WORK REQUEST:
All entries below must be output word for word, and the pictures left behind.
*** RECORDS FOR THE TASK Section Begins ***
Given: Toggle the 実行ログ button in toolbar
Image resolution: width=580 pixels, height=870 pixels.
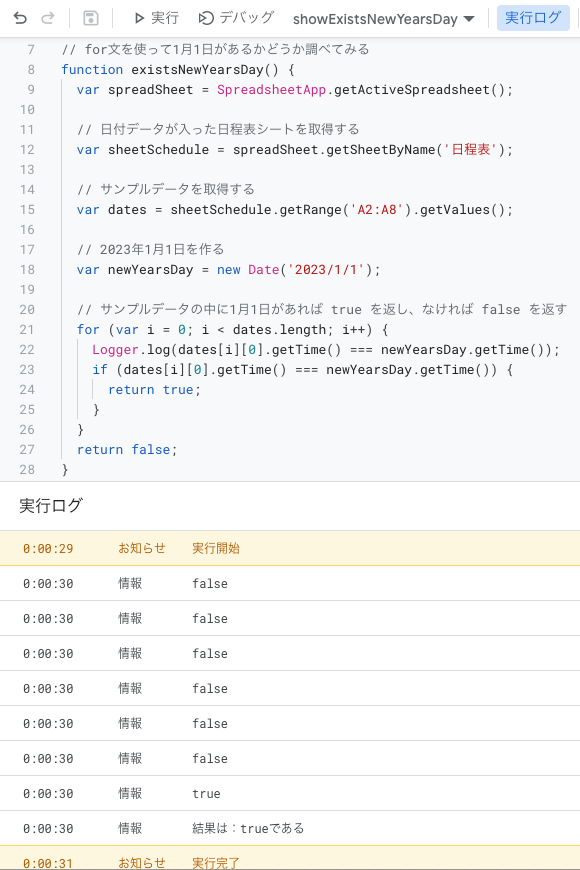Looking at the screenshot, I should click(533, 18).
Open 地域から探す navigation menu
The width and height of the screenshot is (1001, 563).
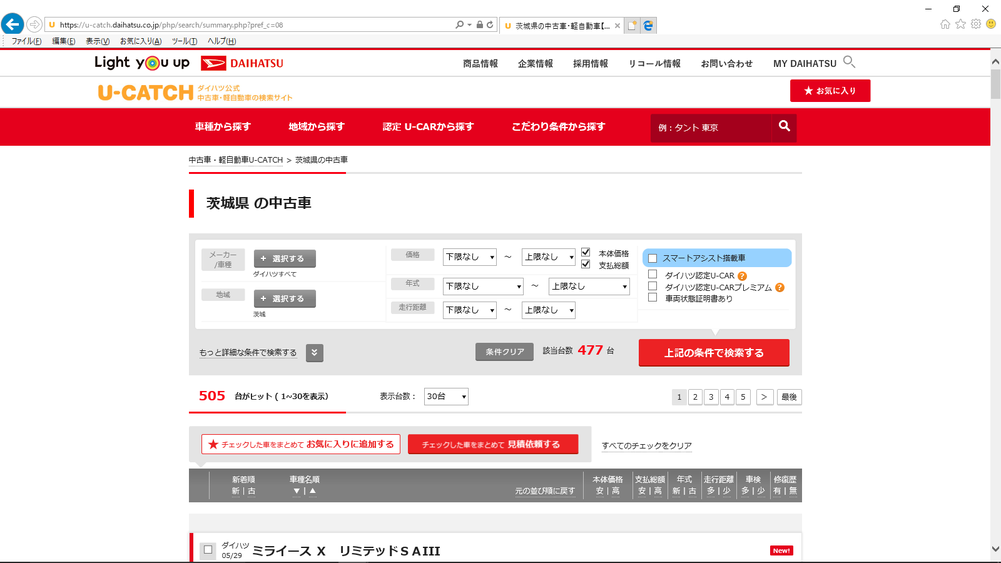coord(316,127)
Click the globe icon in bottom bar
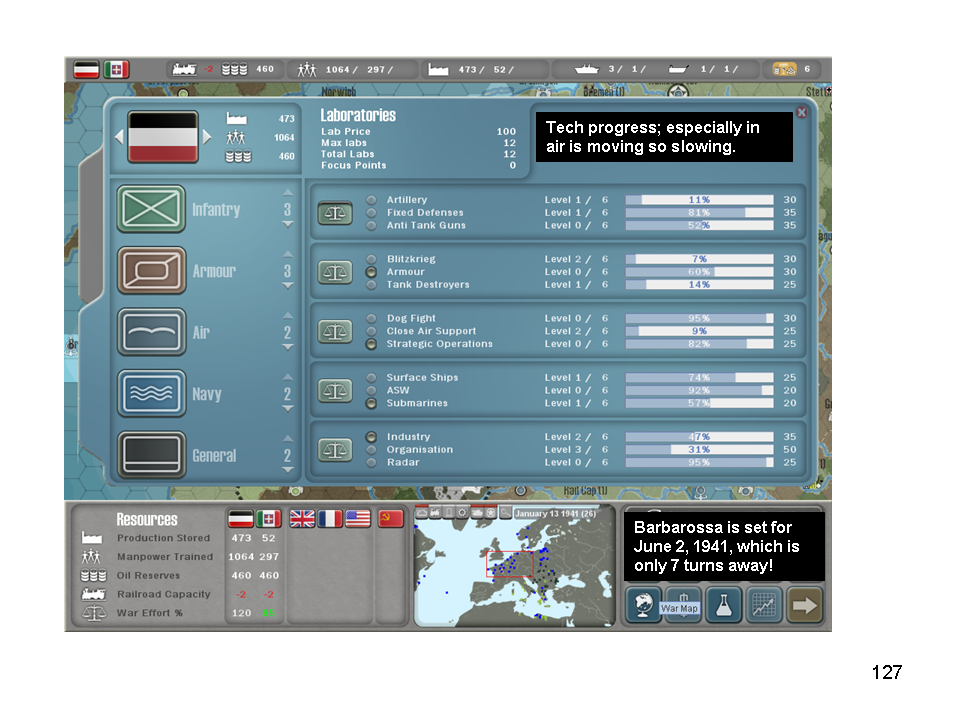Screen dimensions: 960x720 tap(643, 605)
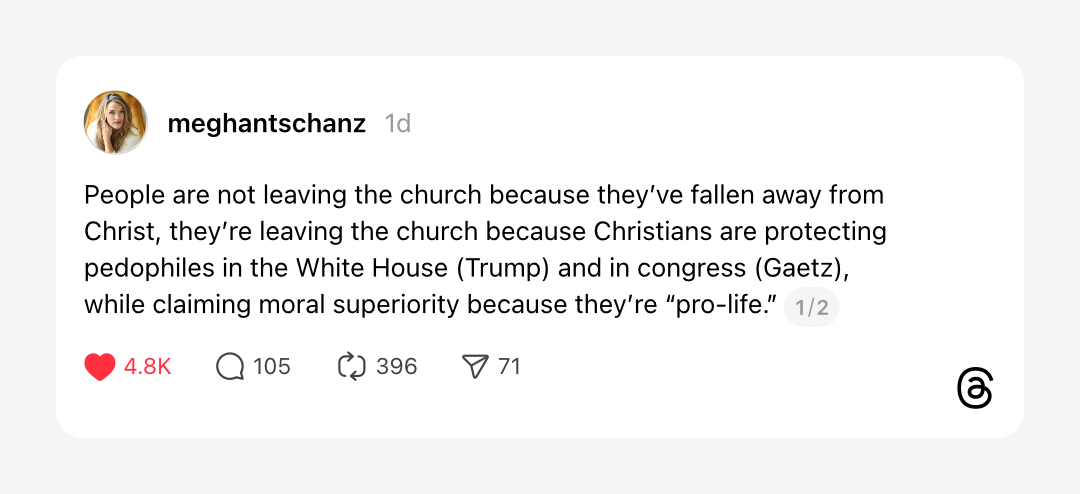The height and width of the screenshot is (494, 1080).
Task: Open the 1/2 thread part badge
Action: coord(811,308)
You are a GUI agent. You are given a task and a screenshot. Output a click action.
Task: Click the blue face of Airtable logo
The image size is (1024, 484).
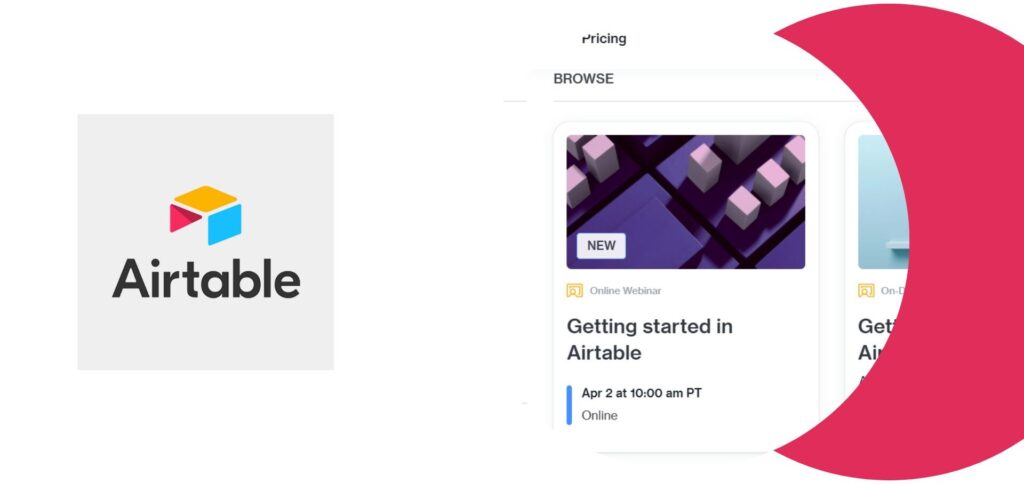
*** RECORDS FOR THE TASK Section Ends ***
REPLY TO THE EXERCISE:
Given: Toggle the 実行ログ button in toolbar
Image resolution: width=580 pixels, height=870 pixels.
Looking at the screenshot, I should click(533, 18).
Open 地域から探す navigation menu
The width and height of the screenshot is (1001, 563).
coord(316,127)
Click the globe icon in bottom bar
Screen dimensions: 960x720 tap(643, 605)
The height and width of the screenshot is (494, 1080).
Task: Open the 1/2 thread part badge
Action: coord(811,308)
You are a GUI agent. You are given a task and a screenshot. Output a click action.
Task: Click the blue face of Airtable logo
The image size is (1024, 484).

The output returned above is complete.